Evaluate the biological explanation of individual differences. In your evaluation you must make at least one comparison with the psychodynamic explanation of individual differences.  (8 marks)
  • An 8-mark “evaluate” question awards 4 marks for describing individual differences from the biological perspective (AO1) and 4 marks for evaluation (AO2). You need a conclusion to get a mark in the top band (7-8 marks).
  • ​Note: the question doesn't ask about "personality" because the Specification only states "individual differences". It's up to YOU to remember that this means personality.

Description
One example of individual differences is personality which is explained by Eysenck's PEN Model.
​Extroversion is a trait that measures how much stimulation your brain needs. Extrovert people need stimulation but introverts are easily over-stimulated and prefer quiet.

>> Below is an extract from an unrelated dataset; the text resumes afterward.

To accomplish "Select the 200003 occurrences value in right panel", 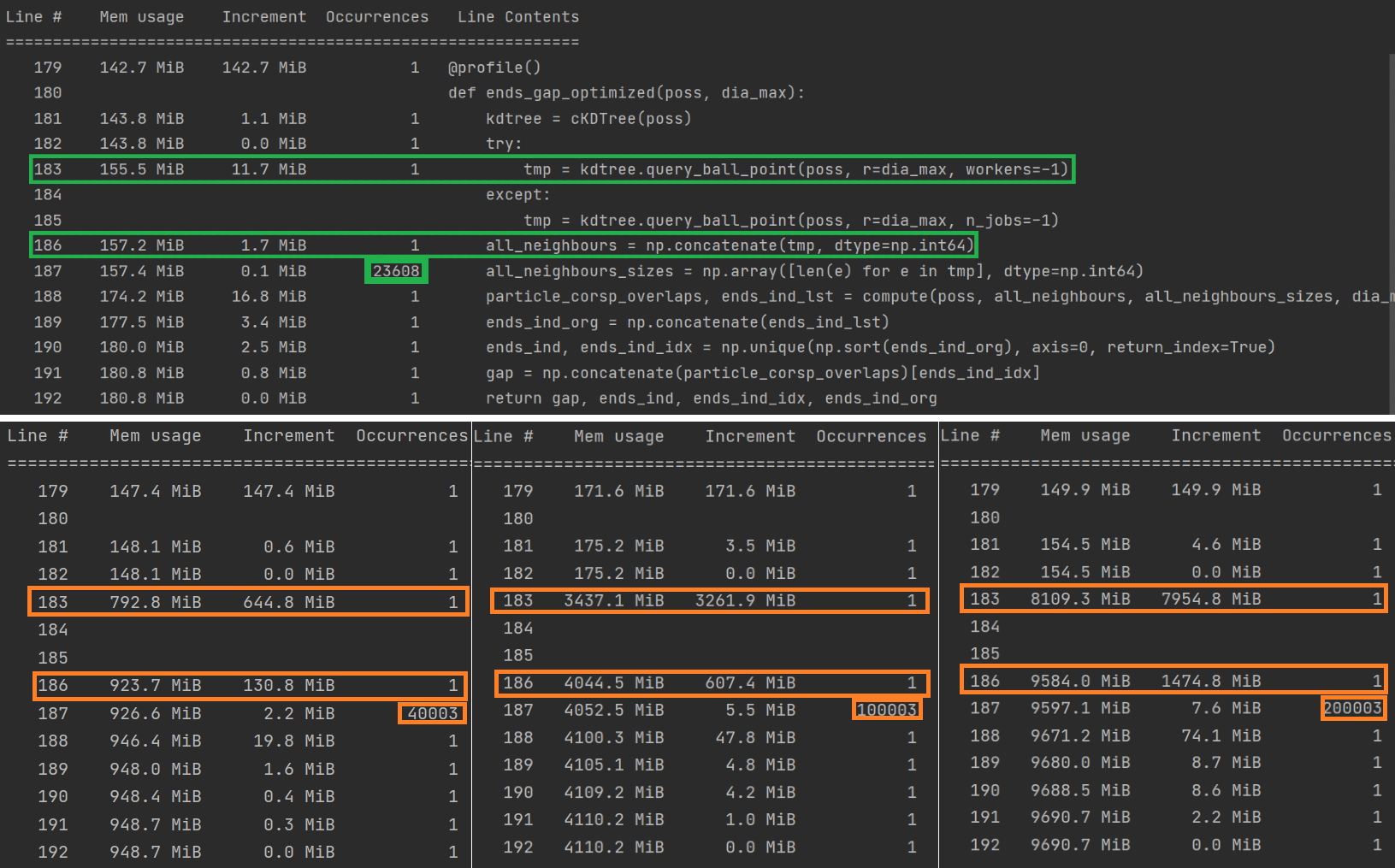I will click(1352, 707).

​Neuroticism measures how emotionally unstable you are. Neurotic people have mood swings and don't learn easily but stable personalities have more self-control.
​Psychoticism was the last trait Eysenck added in 1975. It measures impulsivity and aggression but also creativeness. People low in psychoticism may be empathic and inclined to follow rules.

Evaluation
Eysenck groups personality into 3 traits (P, E and N). Similarly, Freud groups personality into 3 structures (the id, ego and super-ego).

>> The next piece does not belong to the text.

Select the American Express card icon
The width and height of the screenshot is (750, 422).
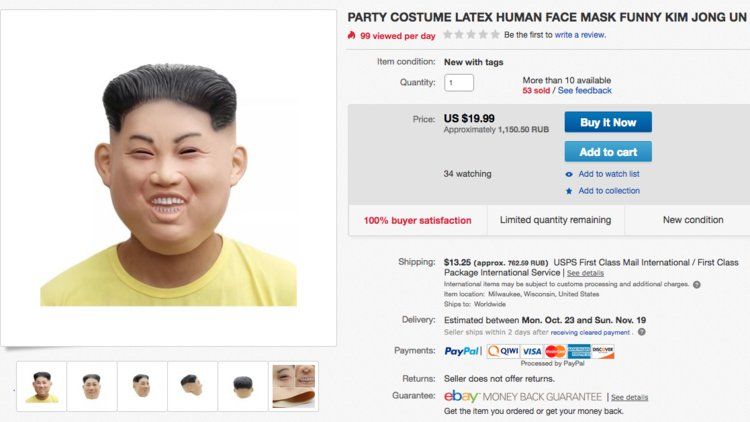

Eysenck's traits are linked to biological processes, such as E being linked to the brain's ARAS and N to the ANS. Freud's structures may also have links to brain structures, with the ego being in the frontal lobe and the id in the limbic system.
Freud and Eysenck both try to be scientific. Eysenck uses psychometric tests (like the EPQ) which gather quantitative data and Freud maintained a non-judgemental detachment in his case studies.
However, Eysenck's PEN Model has more scientific status since it is supported by brain imaging research  and statistical tests, whereas Freud gathered qualitative data than can be interpreted in different ways.

Conclusion
Freud offers a much deeper view of personality than Eysenck, including the idea that we may not know our own personalities. Eysenck assumes we do, which is why he created his personality questionnaires.
  • Notice that for a 8-mark answer you don’t have to include everything about personality and the brain. I haven’t mentioned the other parts of the limbic system, testosterone or the case study of Phineas Gage. But it is a balanced answer - one third description, one third application and one third evaluation.
  • I've made the evaluation section into four different comparisons. You don't need to do this. You only need one comparison; the other evaluation points could be the strengths and weaknesses of the biological view.